• [Challenge] Copy out the lines below word for word, leaving out the pictures.

• [Item-finding records]
○ ○ ○ ○
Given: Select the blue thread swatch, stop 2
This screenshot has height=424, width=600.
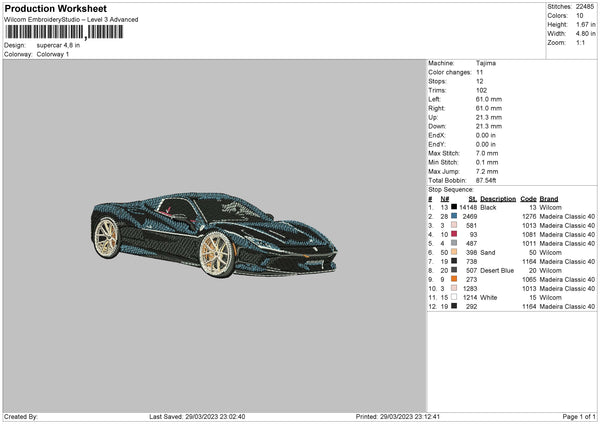Looking at the screenshot, I should [453, 216].
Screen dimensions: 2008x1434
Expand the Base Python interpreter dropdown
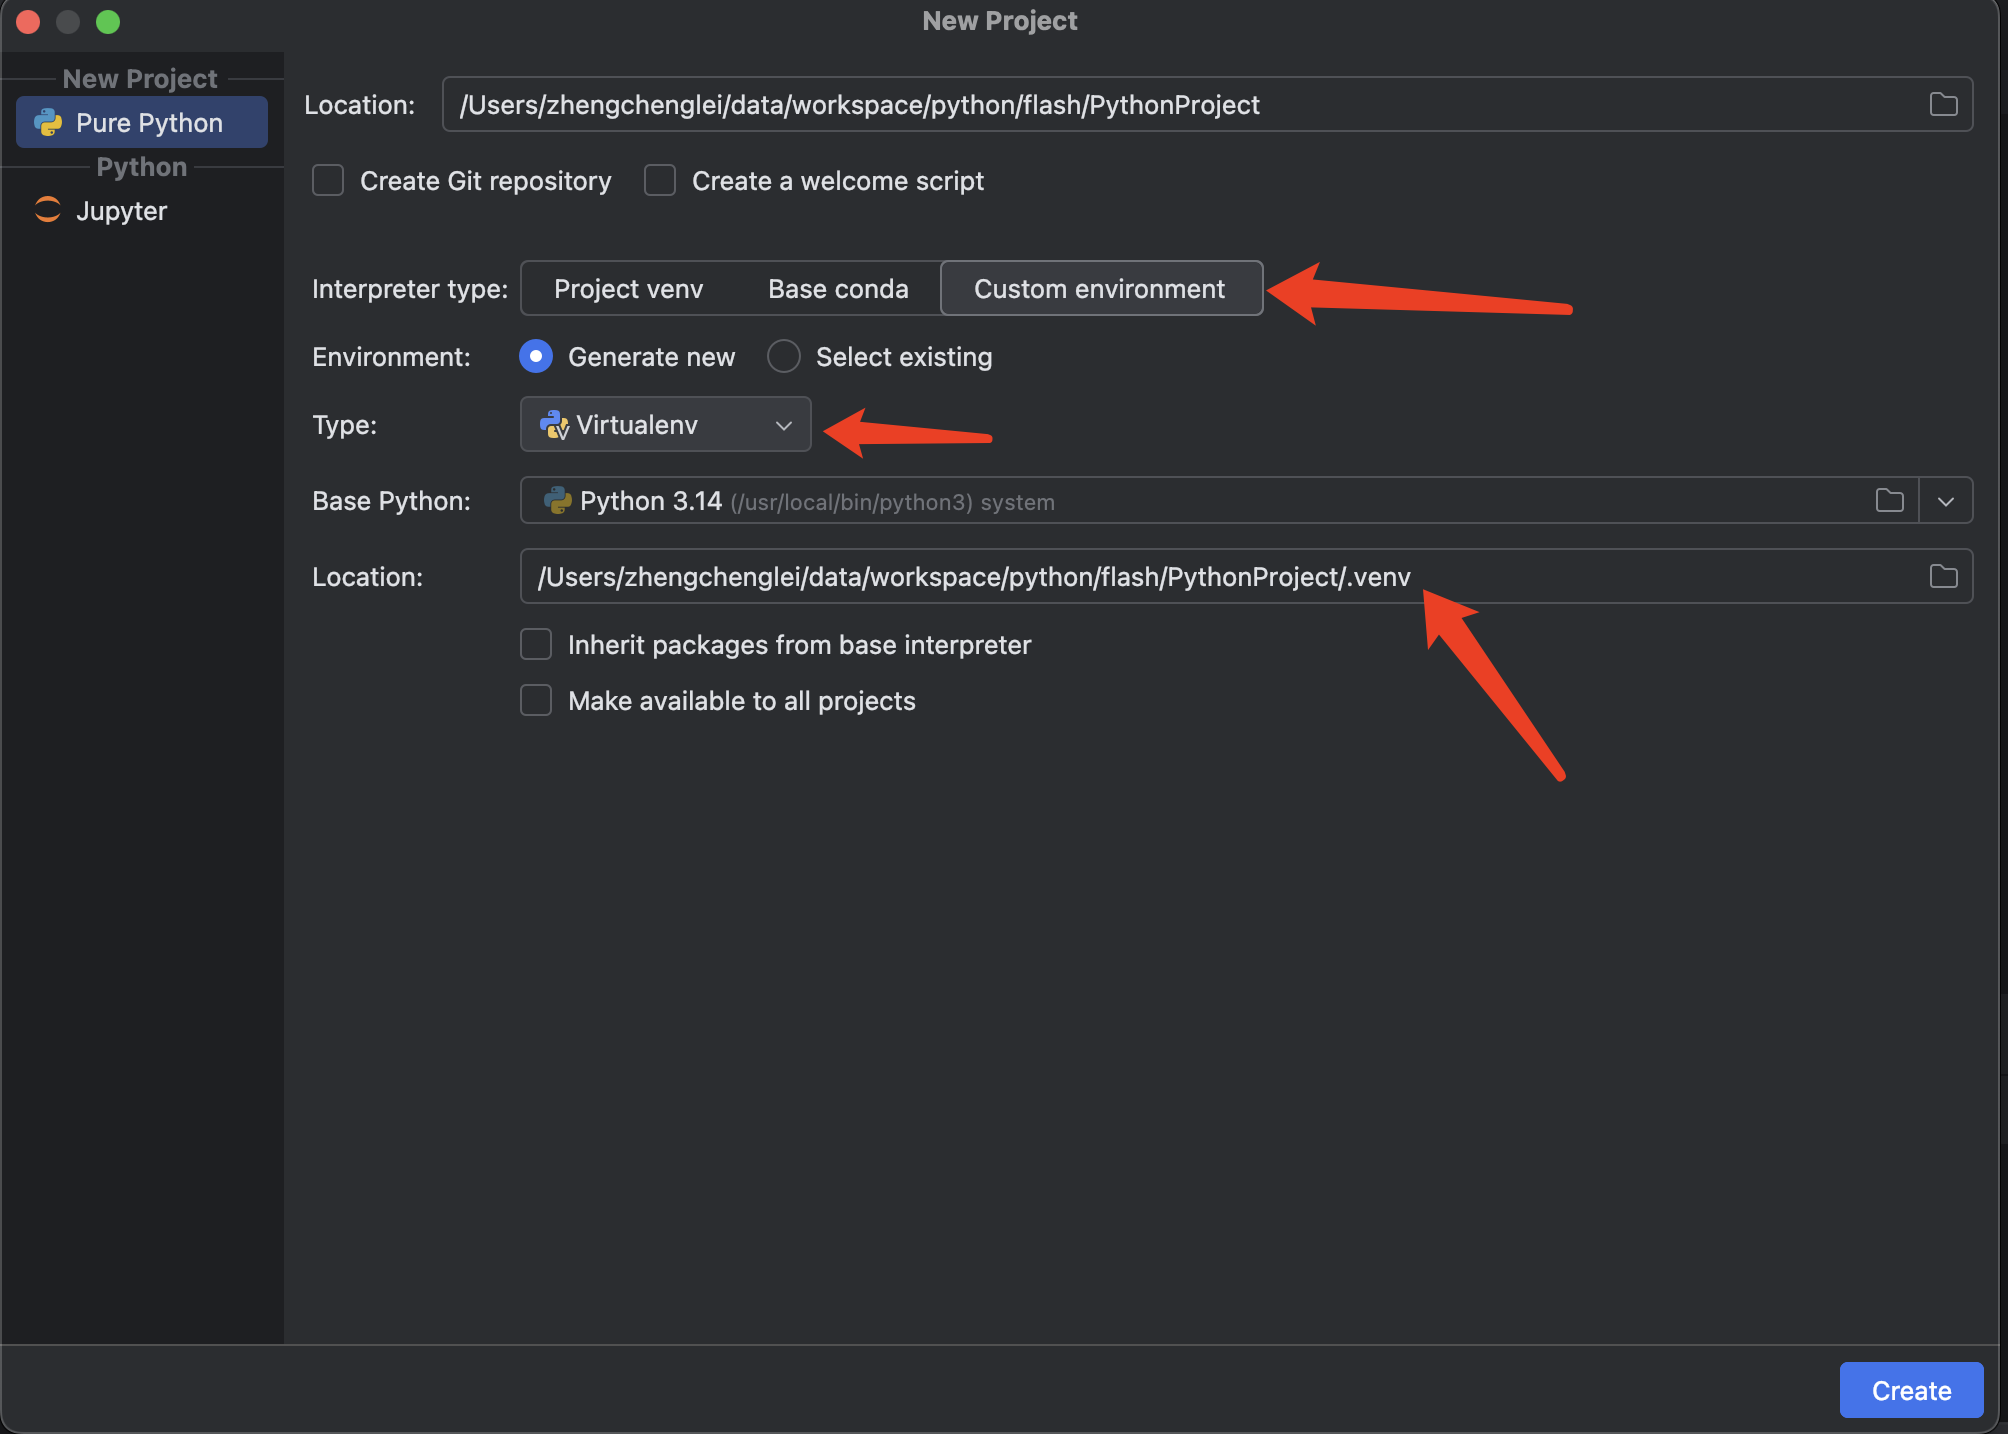(1946, 501)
○ ○ ○ ○
• [Final result]
Given: Select the blue thread swatch, stop 2
This screenshot has height=424, width=600.
Looking at the screenshot, I should [453, 216].
Screen dimensions: 2008x1434
Expand the Base Python interpreter dropdown
(1946, 501)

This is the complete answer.